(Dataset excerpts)
- Opening Delimiter -

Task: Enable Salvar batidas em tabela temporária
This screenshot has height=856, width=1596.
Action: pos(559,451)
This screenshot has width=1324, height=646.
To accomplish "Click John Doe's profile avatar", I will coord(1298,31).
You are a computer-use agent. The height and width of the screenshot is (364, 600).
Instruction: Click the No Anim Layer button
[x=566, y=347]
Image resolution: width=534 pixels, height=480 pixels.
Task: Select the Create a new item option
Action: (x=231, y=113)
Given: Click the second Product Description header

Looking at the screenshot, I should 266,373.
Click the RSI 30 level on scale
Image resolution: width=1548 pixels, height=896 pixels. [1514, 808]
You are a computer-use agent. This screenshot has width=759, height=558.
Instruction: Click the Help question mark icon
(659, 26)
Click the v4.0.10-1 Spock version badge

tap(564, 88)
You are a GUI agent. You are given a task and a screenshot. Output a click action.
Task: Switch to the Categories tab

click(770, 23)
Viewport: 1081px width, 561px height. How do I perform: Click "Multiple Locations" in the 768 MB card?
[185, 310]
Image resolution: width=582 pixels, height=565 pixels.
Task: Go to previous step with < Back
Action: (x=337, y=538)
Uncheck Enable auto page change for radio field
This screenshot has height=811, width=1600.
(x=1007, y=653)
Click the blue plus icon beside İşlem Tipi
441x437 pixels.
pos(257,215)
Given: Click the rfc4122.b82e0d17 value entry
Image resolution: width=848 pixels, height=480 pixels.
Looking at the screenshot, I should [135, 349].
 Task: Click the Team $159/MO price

- Closing Delimiter -

◆ **Action item**
The answer is the full data, repeated exactly as shown.

◆ **Output of the exercise**
Task: Enable Salvar batidas em tabela temporária
This screenshot has height=856, width=1596.
Action: pos(559,451)
This screenshot has width=1324, height=646.
To accomplish "Click John Doe's profile avatar", I will coord(1298,31).
You are a computer-use agent. The height and width of the screenshot is (364, 600).
Instruction: Click the No Anim Layer button
[x=566, y=347]
Image resolution: width=534 pixels, height=480 pixels.
Task: Select the Create a new item option
Action: (x=231, y=113)
Given: Click the second Product Description header

Looking at the screenshot, I should 266,373.
Click the RSI 30 level on scale
Image resolution: width=1548 pixels, height=896 pixels. [1514, 808]
You are a computer-use agent. This screenshot has width=759, height=558.
Instruction: Click the Help question mark icon
(659, 26)
Click the v4.0.10-1 Spock version badge

tap(564, 88)
You are a GUI agent. You are given a task and a screenshot. Output a click action.
Task: Switch to the Categories tab

click(770, 23)
Viewport: 1081px width, 561px height. How do I perform: Click "Multiple Locations" in the 768 MB card?
[185, 310]
Image resolution: width=582 pixels, height=565 pixels.
Task: Go to previous step with < Back
Action: (x=337, y=538)
Uncheck Enable auto page change for radio field
This screenshot has height=811, width=1600.
(x=1007, y=653)
Click the blue plus icon beside İşlem Tipi
441x437 pixels.
pos(257,215)
Given: Click the rfc4122.b82e0d17 value entry
Image resolution: width=848 pixels, height=480 pixels.
Looking at the screenshot, I should [135, 349].
 Task: Click the Team $159/MO price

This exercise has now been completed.